温式自己免疫性溶血性貧血

概要

温式自己免疫性溶血性貧血は、自己抗体(主にIgG型)が体温付近(37℃)で赤血球膜に結合し、脾臓などで赤血球の破壊(溶血)を引き起こす疾患。二次性(基礎疾患合併)と特発性があり、成人に多い。慢性経過をとることが多く、再発や難治例もみられる。

要点

  • IgG自己抗体が赤血球膜に結合し溶血を生じる
  • 直接クームス試験陽性が診断の鍵
  • ステロイド治療が第一選択

病態・原因

自己抗体(主にIgG)が赤血球膜抗原に結合し、脾臓での貪食による赤血球破壊を生じる。原因は特発性が多いが、全身性エリテマトーデスや悪性リンパ腫などの基礎疾患に続発することもある。薬剤誘発性もまれに存在する。

主症状・身体所見

貧血症状(易疲労感、動悸、息切れ)、黄疸、脾腫が主な所見。重症例では心不全徴候やショックを呈することもある。慢性経過例では皮膚蒼白や軽度の黄疸が目立つ。

検査・診断

検査所見補足
末梢血液検査正球性正色素性貧血、網赤血球増加溶血所見:間接ビリルビン上昇、LDH上昇、ハプトグロビン低下
直接クームス試験陽性IgG抗体付着の証明、診断に必須
骨髄検査赤芽球系増生亢進造血反応の亢進を示す

直接クームス試験陽性が診断の決め手となる。溶血性貧血の臨床像と検査所見(網赤血球増加、間接ビリルビン上昇など)を併せて診断される。画像検査では脾腫の有無を確認することがある。

- 学習資料:

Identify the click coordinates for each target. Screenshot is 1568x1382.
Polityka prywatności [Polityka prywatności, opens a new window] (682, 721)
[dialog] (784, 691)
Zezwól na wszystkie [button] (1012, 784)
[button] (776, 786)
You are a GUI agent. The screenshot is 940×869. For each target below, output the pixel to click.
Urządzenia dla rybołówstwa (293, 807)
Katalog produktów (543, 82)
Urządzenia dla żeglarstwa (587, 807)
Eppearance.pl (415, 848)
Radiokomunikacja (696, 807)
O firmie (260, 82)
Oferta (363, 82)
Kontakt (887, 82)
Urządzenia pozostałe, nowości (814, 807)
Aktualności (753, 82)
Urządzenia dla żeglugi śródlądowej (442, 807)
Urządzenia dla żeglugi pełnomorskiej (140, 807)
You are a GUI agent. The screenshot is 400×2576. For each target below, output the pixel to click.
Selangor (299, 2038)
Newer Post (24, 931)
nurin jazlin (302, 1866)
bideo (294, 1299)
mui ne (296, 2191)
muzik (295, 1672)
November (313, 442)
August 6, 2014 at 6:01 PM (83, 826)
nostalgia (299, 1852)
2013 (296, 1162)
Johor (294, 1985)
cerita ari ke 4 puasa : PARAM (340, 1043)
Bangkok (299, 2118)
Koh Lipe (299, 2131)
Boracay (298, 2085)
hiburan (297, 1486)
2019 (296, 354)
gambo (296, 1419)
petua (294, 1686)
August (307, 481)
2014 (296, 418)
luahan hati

- 演習課題:
1. 温式自己免疫性溶血性貧血の解説では、第一選択の治療として何が挙げられていますか?
2. 温式自己免疫性溶血性貧血の解説に照らして、次の(a)〜(c)は内容と合っていますか? それぞれ「はい」か「いいえ」で答え、判断の根拠となる本文の語句をそのまま引用してください。
(a) この疾患は小児に多い。
(b) 原因となる自己抗体は主にIgG型である。
(c) 薬剤によって誘発されるものもまれにある。
3. 温式自己免疫性溶血性貧血の解説から、"自己抗体(主にIgG)が赤血"と"の有無を確認することがある。"の間を、両端の語句も含めて一字一句違えずに書き写してください。

- 解答:
1. ステロイド治療です。

2.
(a) いいえ。「成人に多い」
(b) はい。「自己抗体(主にIgG型)が体温付近(37℃)で赤血球膜に結合し」
(c) はい。「薬剤誘発性もまれに存在する。」

3.
自己抗体(主にIgG)が赤血球膜抗原に結合し、脾臓での貪食による赤血球破壊を生じる。原因は特発性が多いが、全身性エリテマトーデスや悪性リンパ腫などの基礎疾患に続発することもある。薬剤誘発性もまれに存在する。

主症状・身体所見

貧血症状(易疲労感、動悸、息切れ)、黄疸、脾腫が主な所見。重症例では心不全徴候やショックを呈することもある。慢性経過例では皮膚蒼白や軽度の黄疸が目立つ。

検査・診断

検査所見補足
末梢血液検査正球性正色素性貧血、網赤血球増加溶血所見:間接ビリルビン上昇、LDH上昇、ハプトグロビン低下
直接クームス試験陽性IgG抗体付着の証明、診断に必須
骨髄検査赤芽球系増生亢進造血反応の亢進を示す

直接クームス試験陽性が診断の決め手となる。溶血性貧血の臨床像と検査所見(網赤血球増加、間接ビリルビン上昇など)を併せて診断される。画像検査では脾腫の有無を確認することがある。